Location: Children's Nutrition Research CenterTitle: Urine albumin to creatinine ratio: A marker of early endothelial dysfunction in youth
|Bartz, Sara - Children'S Nutrition Research Center (CNRC)|
|Caldas, Maria - Children'S Nutrition Research Center (CNRC)|
|Tomsa, Anca - Children'S Nutrition Research Center (CNRC)|
|Krishnamurthy, Ramkumar - Texas Children'S Hospital|
|Bacha, Fida - Children'S Nutrition Research Center (CNRC)|
Submitted to: Journal of Clinical Endocrinology and Metabolism
Publication Type: Peer Reviewed Journal
Publication Acceptance Date: 7/8/2015
Publication Date: 9/1/2015
Citation: Bartz, S.K., Caldas, M.C., Tomsa, A., Krishnamurthy, R., Bacha, F. 2015. Urine albumin to creatinine ratio: A marker of early endothelial dysfunction in youth. Journal of Clinical Endocrinology and Metabolism. 100(9):3393-3399.

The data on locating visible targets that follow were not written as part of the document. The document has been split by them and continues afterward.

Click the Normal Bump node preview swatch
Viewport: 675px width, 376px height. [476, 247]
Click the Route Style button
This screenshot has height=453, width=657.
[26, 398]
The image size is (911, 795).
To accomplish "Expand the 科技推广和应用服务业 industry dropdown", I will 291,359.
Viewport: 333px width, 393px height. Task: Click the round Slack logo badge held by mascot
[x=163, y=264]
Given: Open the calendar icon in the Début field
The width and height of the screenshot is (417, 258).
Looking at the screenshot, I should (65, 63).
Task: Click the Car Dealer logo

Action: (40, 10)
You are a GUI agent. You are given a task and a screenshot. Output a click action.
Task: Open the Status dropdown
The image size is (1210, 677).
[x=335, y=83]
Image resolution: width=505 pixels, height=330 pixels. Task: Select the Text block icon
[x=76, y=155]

Interpretive Summary: Urine albumin to creatinine ratio (UACR), reflects the amount of albumin spilled in the urine, is an early sign of kidney dysfunction particularly in individuals with obesity and diabetes. UACR has also been associated with vascular inflammation. This measurement was found to be a useful predictor of cardiovascular (CV) events in adults. We investigated whether increased urine albumin excretion (UACR), is related to insulin resistance and to endothelial function, a marker of early atherosclerosis, in adolescents. We demonstrated that UACR is indeed an early marker of endothelial dysfunction in youth, independent of impairment in glucose metabolism. Our findings suggest that endothelial dysfunction may mediate the link between obesity related insulin resistance and early microalbuminuria. UACR is an easily obtainable measure, suitable for clinical studies aiming at assessment of CV disease risk in children and may constitute a biomarker for intervention studies that target changes in vascular function and cardiovascular disease risk.
Technical Abstract: The urine albumin-to-creatinine ratio (UACR) is a useful predictor of cardiovascular (CV) events in adults. Its relationship to vascular function in children is not clear. We investigated whether UACR was related to insulin resistance and endothelial function, a marker of subclinical atherosclerosis, in adolescents across the spectrum of glucose regulation. Participants were 58 adolescents: 13 normal weight (NW), 25 overweight with normal glucose tolerance (OW-NGT), and 20 overweight with prediabetes (OW-PreD). Interventions included oral glucose tolerance test, hyperinsulinemic-euglycemic clamp with determination of insulin sensitivity (IS), endothelial function assessment by peripheral arterial tonometry determination of the reactive hyperemia index (RHI), body composition (dual-energy x-ray absorptiometry), and abdominal fat distribution (magnetic resonance imaging). Fasting UACR was determined. The 3 groups did not differ with respect to age, sex, or Tanner stage. The NW group had significantly lower percent body fat, higher IS (10.4 +/- 0.9, 3.5 +/- 0.6, and 2.1 +/- 0.2 mg/kg/min per uU/mL; P < .001), and higher RHI (1.84 +/- 0.1, 1.56 +/- 0.1, and 1.56 +/- 0.1, P = .04) than the OW-NGT and OW-PreD groups, respectively. lnUACR was related to percent body fat (r = 0.4, P = .001), RHI (r = -0.33, p = .01), and IS (r = -0.27, P = .043). In multiple regression analysis with lnUACR as the dependent variable and RHI, percent body fat, age, sex, race, systolic blood pressure, cholesterol, glycated hemoglobin, and IS as independent variables, RHI (beta = -0.3, P = .045) and sex (beta= 0.31, P = .06) contributed to the variance in UACR (R**2 = 0.35, P = .02). UACR is an early marker of endothelial dysfunction in youth, independent of glycemia. Endothelial dysfunction may mediate the link between obesity-related insulin resistance and early microalbuminuria.